Collected data entries
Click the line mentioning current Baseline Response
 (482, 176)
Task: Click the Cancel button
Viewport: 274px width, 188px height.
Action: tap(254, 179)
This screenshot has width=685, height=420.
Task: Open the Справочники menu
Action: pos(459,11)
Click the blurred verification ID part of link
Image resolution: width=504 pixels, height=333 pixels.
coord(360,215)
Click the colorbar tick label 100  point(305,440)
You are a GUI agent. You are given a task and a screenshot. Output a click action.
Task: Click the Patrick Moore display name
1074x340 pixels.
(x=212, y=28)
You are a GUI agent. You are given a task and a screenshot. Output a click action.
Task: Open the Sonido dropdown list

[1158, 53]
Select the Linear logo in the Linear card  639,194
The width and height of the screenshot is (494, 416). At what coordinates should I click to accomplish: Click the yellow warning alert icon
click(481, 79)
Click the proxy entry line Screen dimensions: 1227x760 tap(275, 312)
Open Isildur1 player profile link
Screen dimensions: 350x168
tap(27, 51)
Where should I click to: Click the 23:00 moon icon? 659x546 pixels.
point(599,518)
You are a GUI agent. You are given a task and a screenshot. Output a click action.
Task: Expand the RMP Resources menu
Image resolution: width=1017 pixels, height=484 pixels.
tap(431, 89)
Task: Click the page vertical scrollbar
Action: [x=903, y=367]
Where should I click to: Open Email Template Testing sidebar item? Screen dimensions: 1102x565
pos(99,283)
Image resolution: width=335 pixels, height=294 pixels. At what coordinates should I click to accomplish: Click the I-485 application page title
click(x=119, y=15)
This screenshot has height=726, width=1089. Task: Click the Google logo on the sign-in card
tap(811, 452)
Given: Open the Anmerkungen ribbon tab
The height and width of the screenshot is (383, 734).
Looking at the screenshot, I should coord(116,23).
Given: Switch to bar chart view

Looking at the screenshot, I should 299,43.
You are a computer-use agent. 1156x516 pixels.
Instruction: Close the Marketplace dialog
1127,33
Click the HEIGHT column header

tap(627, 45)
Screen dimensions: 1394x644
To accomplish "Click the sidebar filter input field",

* _Work required_: An exact reproduction of the data is required. Leave nothing out.

* _Response to the task_:
Click the line mentioning current Baseline Response
 (482, 176)
Task: Click the Cancel button
Viewport: 274px width, 188px height.
Action: tap(254, 179)
This screenshot has width=685, height=420.
Task: Open the Справочники menu
Action: pos(459,11)
Click the blurred verification ID part of link
Image resolution: width=504 pixels, height=333 pixels.
coord(360,215)
Click the colorbar tick label 100  point(305,440)
You are a GUI agent. You are given a task and a screenshot. Output a click action.
Task: Click the Patrick Moore display name
1074x340 pixels.
(x=212, y=28)
You are a GUI agent. You are given a task and a screenshot. Output a click action.
Task: Open the Sonido dropdown list

[1158, 53]
Select the Linear logo in the Linear card  639,194
The width and height of the screenshot is (494, 416). At what coordinates should I click to accomplish: Click the yellow warning alert icon
click(481, 79)
Click the proxy entry line Screen dimensions: 1227x760 tap(275, 312)
Open Isildur1 player profile link
Screen dimensions: 350x168
tap(27, 51)
Where should I click to: Click the 23:00 moon icon? 659x546 pixels.
point(599,518)
You are a GUI agent. You are given a task and a screenshot. Output a click action.
Task: Expand the RMP Resources menu
Image resolution: width=1017 pixels, height=484 pixels.
tap(431, 89)
Task: Click the page vertical scrollbar
Action: [x=903, y=367]
Where should I click to: Open Email Template Testing sidebar item? Screen dimensions: 1102x565
pos(99,283)
Image resolution: width=335 pixels, height=294 pixels. At what coordinates should I click to accomplish: Click the I-485 application page title
click(x=119, y=15)
This screenshot has height=726, width=1089. Task: Click the Google logo on the sign-in card
tap(811, 452)
Given: Open the Anmerkungen ribbon tab
The height and width of the screenshot is (383, 734).
Looking at the screenshot, I should coord(116,23).
Given: Switch to bar chart view

Looking at the screenshot, I should 299,43.
You are a computer-use agent. 1156x516 pixels.
Instruction: Close the Marketplace dialog
1127,33
Click the HEIGHT column header

tap(627, 45)
Screen dimensions: 1394x644
To accomplish "Click the sidebar filter input field",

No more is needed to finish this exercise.